Soyons sincères, tout le monde s’attendait cet été à ce que Vidy se transforme une nouvelle fois en porcherie à ciel ouvert. Il faut dire que les images choquantes de l’an dernier montrant des montagnes de déchets au parc Louis Bourget étaient encore bien ancrées dans les esprits. Eh bien, il faut l’avouer, nous avions tort. Au vu des nombreux constats effectués sur le terrain par notre photographe, la situation s’est globalement améliorée (lire notre article en page 5).

Tout n’est pas idyllique pour autant, les lundis matin à Vidy, on trouve toujours quelques mégots de cigarette, des sacs de charbon éventrés et des bouteilles vides, mais les vagues de détritus semblent appartenir au passé. En mettant le paquet en matière de sensibilisation, spécialement au bord du lac, la Ville est parvenue à endiguer un phénomène qui agace au plus haut point la population. Une stratégie tout en douceur qui semble donc avoir porté ses fruits. Preuve que la persuasion peut être aussi efficace que la répression.
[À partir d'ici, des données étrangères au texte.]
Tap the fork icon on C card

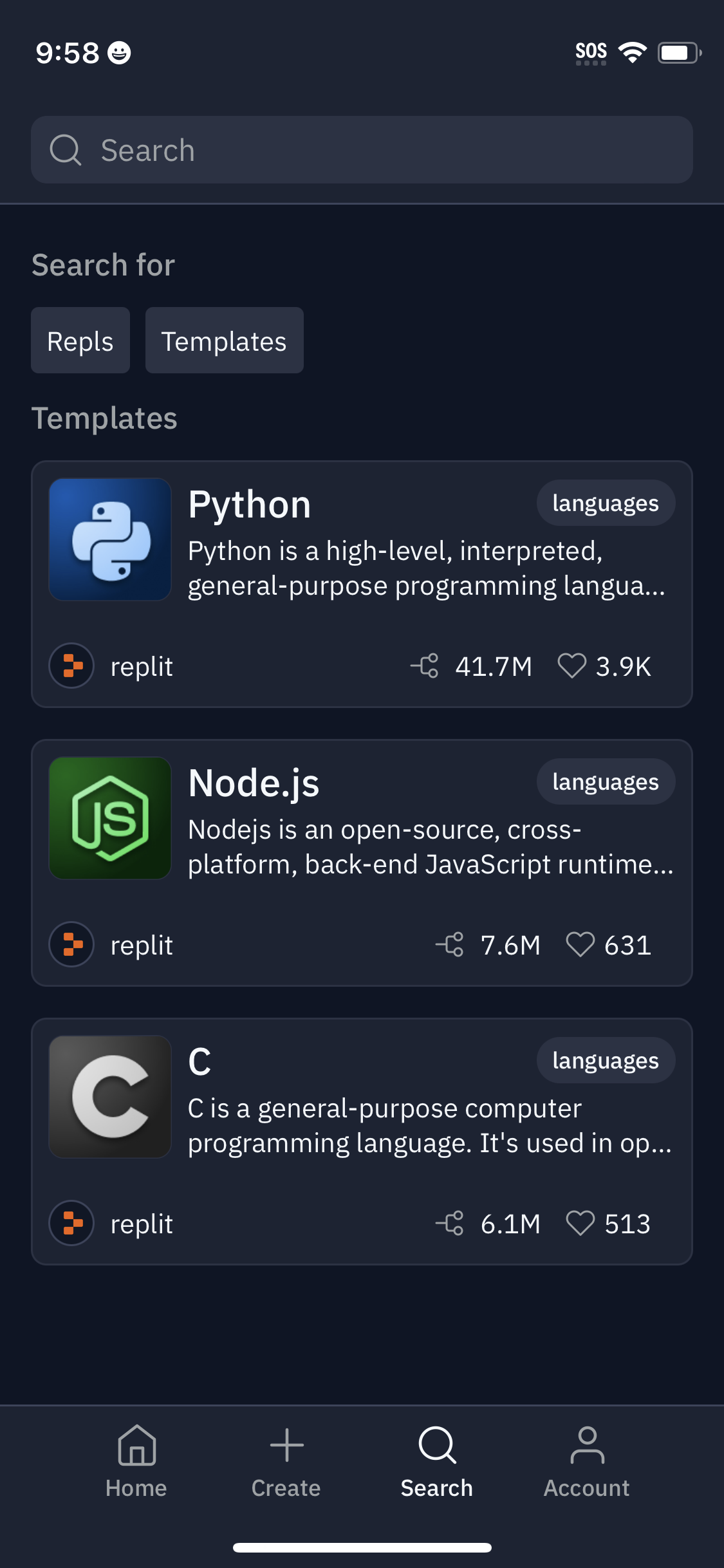450,1223
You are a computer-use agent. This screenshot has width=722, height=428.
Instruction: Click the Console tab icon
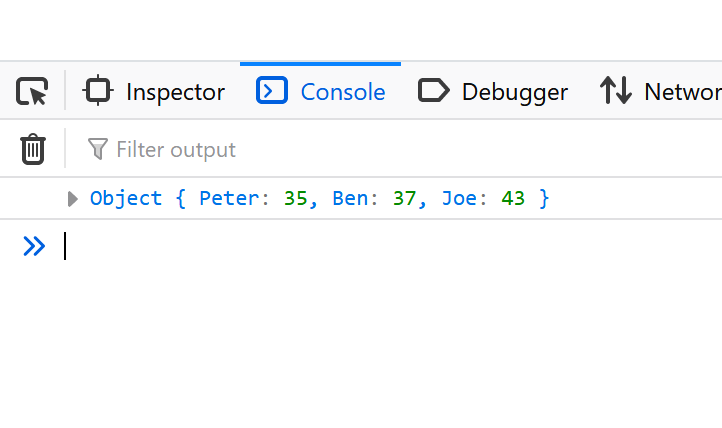[271, 91]
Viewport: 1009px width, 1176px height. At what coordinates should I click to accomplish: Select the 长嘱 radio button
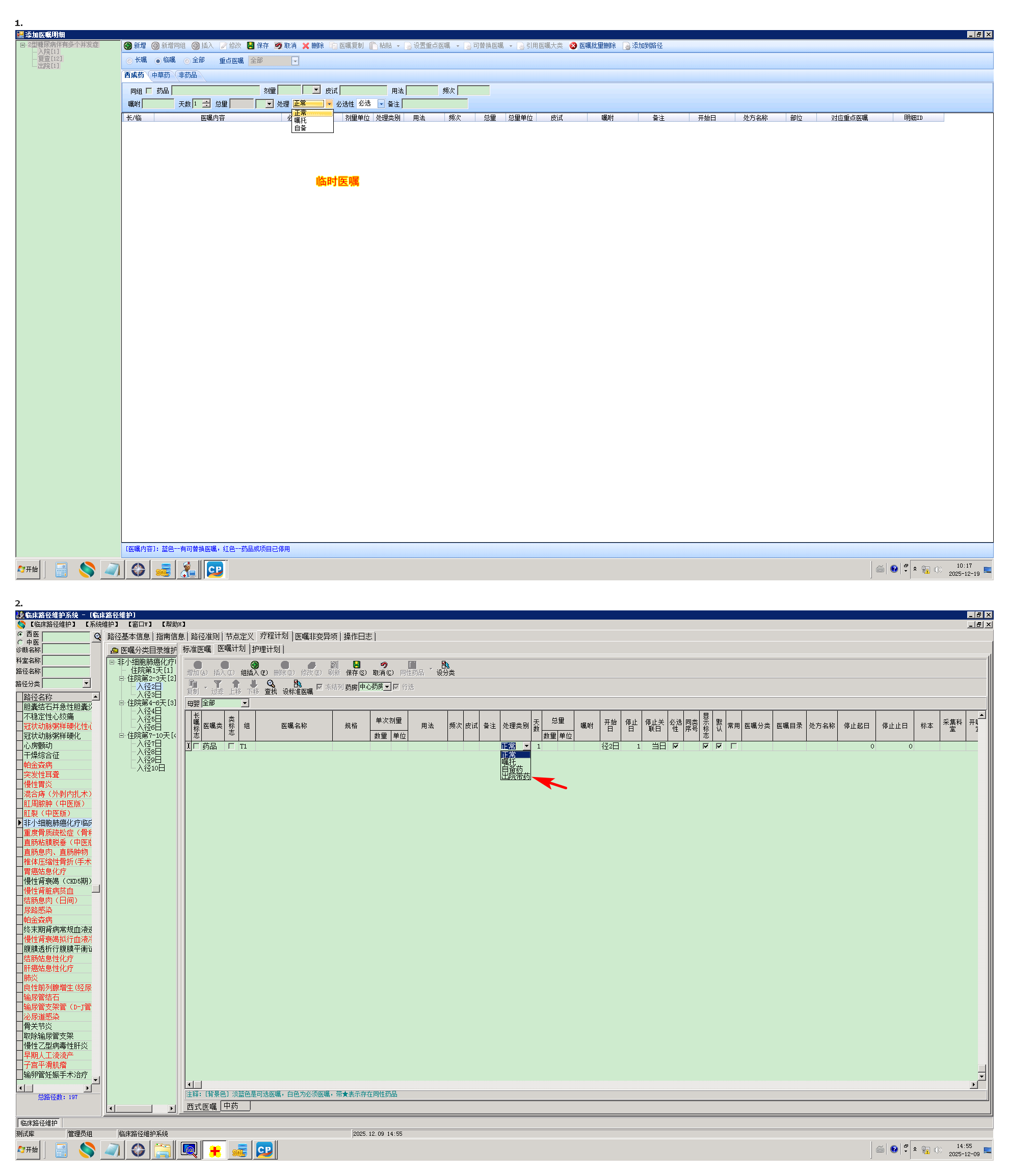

Oui, mais il reste les derniers récalcitrants. Ceux à qui on a expliqué maintes et maintes fois qu’un déchet n’a rien à faire dans un buisson ou sur une pelouse. Les mêmes qui savent pertinemment où sont les bennes à ordure, mais qui, par flemme ou manque d’éducation, continuent de se comporter comme des porcs. Pour ceux-là, il ne faut faire preuve d’aucun ménagement. Et même s’ils ne représentent qu’une minorité des amateurs de baignade ou de barbecue, ils doivent être traqués sans relâche et amendés. Un jour peut-être, ils comprendront ce que signifie vraiment le fait de vivre en société.